**WHAT IS REQUIRED**
Turn every line of the records below into one numbered list, leaving out any blank lines.

-- START OF DATA SUPPLIED --

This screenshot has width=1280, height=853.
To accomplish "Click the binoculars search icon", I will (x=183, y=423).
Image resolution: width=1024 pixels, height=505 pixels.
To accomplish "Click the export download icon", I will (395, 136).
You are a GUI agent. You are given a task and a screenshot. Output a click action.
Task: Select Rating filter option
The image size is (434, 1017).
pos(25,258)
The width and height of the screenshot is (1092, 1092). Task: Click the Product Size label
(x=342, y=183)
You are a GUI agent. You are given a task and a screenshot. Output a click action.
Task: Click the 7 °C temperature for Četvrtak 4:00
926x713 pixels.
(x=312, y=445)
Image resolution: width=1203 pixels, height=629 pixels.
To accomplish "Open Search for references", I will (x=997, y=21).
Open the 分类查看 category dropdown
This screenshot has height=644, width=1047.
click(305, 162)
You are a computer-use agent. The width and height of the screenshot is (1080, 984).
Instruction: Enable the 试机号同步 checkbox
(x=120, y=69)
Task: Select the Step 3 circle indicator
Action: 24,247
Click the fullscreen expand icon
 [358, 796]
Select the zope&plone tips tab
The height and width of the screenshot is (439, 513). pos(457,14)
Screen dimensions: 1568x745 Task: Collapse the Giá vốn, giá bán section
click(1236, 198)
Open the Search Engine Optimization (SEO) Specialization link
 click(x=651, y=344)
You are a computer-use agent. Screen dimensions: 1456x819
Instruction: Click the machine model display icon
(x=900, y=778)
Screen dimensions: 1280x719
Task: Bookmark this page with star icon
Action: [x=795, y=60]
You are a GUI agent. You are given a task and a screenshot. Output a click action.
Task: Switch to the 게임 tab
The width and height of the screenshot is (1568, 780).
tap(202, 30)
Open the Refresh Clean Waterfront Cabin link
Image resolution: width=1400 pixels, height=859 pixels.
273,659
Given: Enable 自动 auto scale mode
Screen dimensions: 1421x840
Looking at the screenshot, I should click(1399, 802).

-- END OF DATA SUPPLIED --

**TASK OUTPUT**
1. This screenshot has width=1280, height=853.
2. To accomplish "Click the binoculars search icon", I will (x=183, y=423).
3. Image resolution: width=1024 pixels, height=505 pixels.
4. To accomplish "Click the export download icon", I will (395, 136).
5. You are a GUI agent. You are given a task and a screenshot. Output a click action.
6. Task: Select Rating filter option
7. The image size is (434, 1017).
8. pos(25,258)
9. The width and height of the screenshot is (1092, 1092). Task: Click the Product Size label
10. (x=342, y=183)
11. You are a GUI agent. You are given a task and a screenshot. Output a click action.
12. Task: Click the 7 °C temperature for Četvrtak 4:00
13. 926x713 pixels.
14. (x=312, y=445)
15. Image resolution: width=1203 pixels, height=629 pixels.
16. To accomplish "Open Search for references", I will (x=997, y=21).
17. Open the 分类查看 category dropdown
18. This screenshot has height=644, width=1047.
19. click(305, 162)
20. You are a computer-use agent. The width and height of the screenshot is (1080, 984).
21. Instruction: Enable the 试机号同步 checkbox
22. (x=120, y=69)
23. Task: Select the Step 3 circle indicator
24. Action: 24,247
25. Click the fullscreen expand icon
26.  [358, 796]
27. Select the zope&plone tips tab
28. The height and width of the screenshot is (439, 513). pos(457,14)
29. Screen dimensions: 1568x745 Task: Collapse the Giá vốn, giá bán section
30. click(1236, 198)
31. Open the Search Engine Optimization (SEO) Specialization link
32.  click(x=651, y=344)
33. You are a computer-use agent. Screen dimensions: 1456x819
34. Instruction: Click the machine model display icon
35. (x=900, y=778)
36. Screen dimensions: 1280x719
37. Task: Bookmark this page with star icon
38. Action: [x=795, y=60]
39. You are a GUI agent. You are given a task and a screenshot. Output a click action.
40. Task: Switch to the 게임 tab
41. The width and height of the screenshot is (1568, 780).
42. tap(202, 30)
43. Open the Refresh Clean Waterfront Cabin link
44. Image resolution: width=1400 pixels, height=859 pixels.
45. 273,659
46. Given: Enable 自动 auto scale mode
47. Screen dimensions: 1421x840
48. Looking at the screenshot, I should click(1399, 802).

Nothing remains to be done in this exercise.